A strong PERE fund manager will also offer a vertically-integrated solution that encompasses everything from sourcing the asset, underwriting the asset, escrow, design, construction, repositioning, accounting, investor relations and property management, and consolidating the entire process to a single operation, which again minimizes risk and room for error.

Finally, foreign investors will gain a high level of trust and confidence that PERE fund partners not only must have audited financials for their transparent reporting practices, but the PERE fund partners are overseen and scrutinized by two different governing bodies: the Securities and Exchange Commission (SEC), a public government sponsored regulating agency, and Financial Industry Regulatory Authority, Inc. (FINRA), a private corporation that acts as a self-regulatory organization.

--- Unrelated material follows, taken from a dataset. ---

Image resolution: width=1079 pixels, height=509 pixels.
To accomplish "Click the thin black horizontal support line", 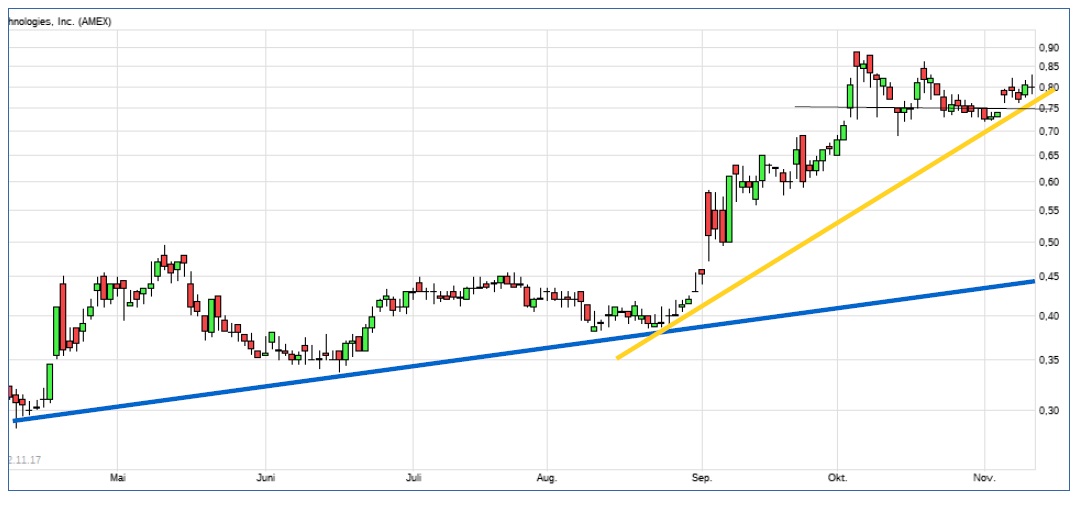I will (x=820, y=106).
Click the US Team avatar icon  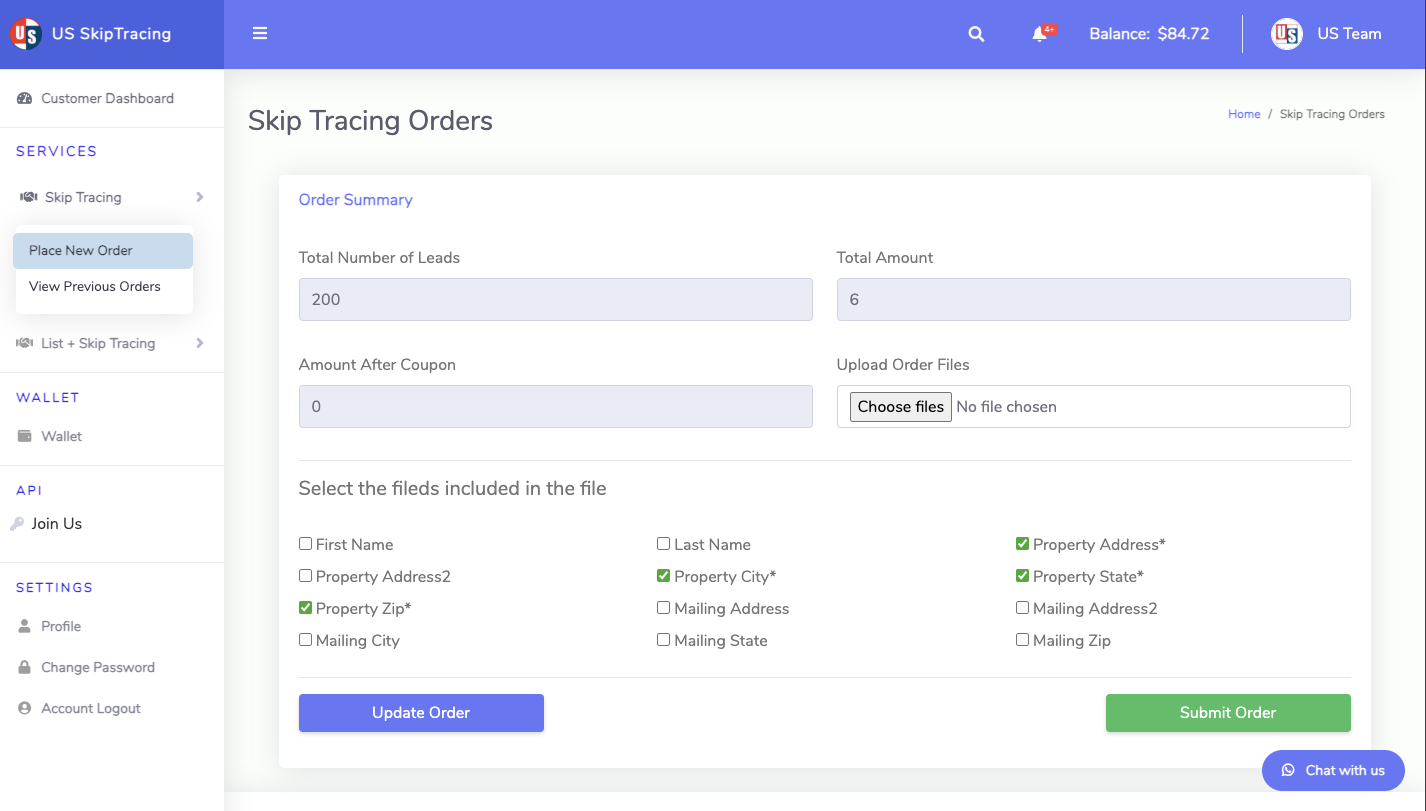[x=1286, y=34]
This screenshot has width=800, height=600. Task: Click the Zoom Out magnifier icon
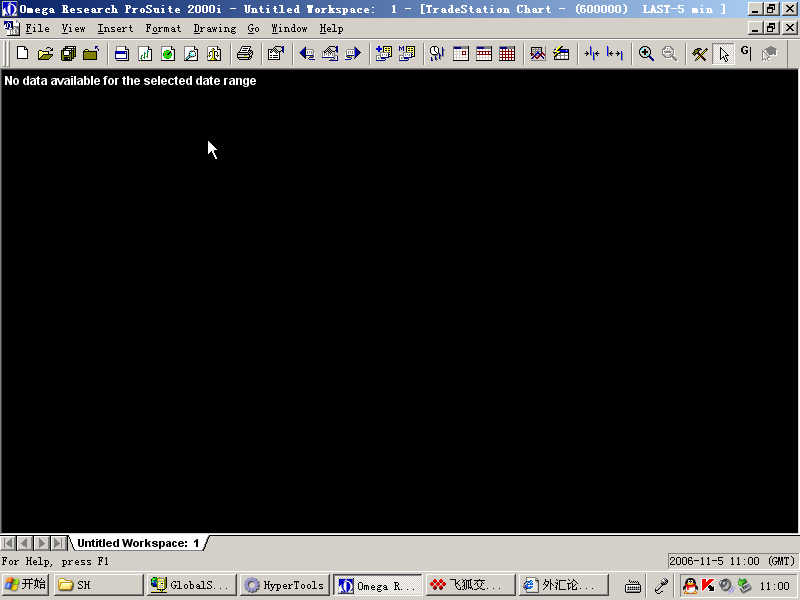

At its core, the relationship between investors and their partners is based on trust, something that can only be established with transparency. An ideal PERE fund investment partner will be incentivized on the back end to ensure the success of an acquisition through the disposition. Once an asset is profitable and investors have received the return of their investment plus interest, the fund manager should then, and only then, collect their share of the earned profits.

Conclusion

Chinese investors have become increasingly sophisticated, and given the variety of options for investment and impending restrictions being considered for the existing EB-5 program, are seeking to partner with experts in the United States who can diversify their investments while achieving significant risk-adjusted returns. By shifting away from consultants and partnering with PERE funds, the EB-5 industry can bridge the gap, enhance their position and further solidify the success of their clients’ investment.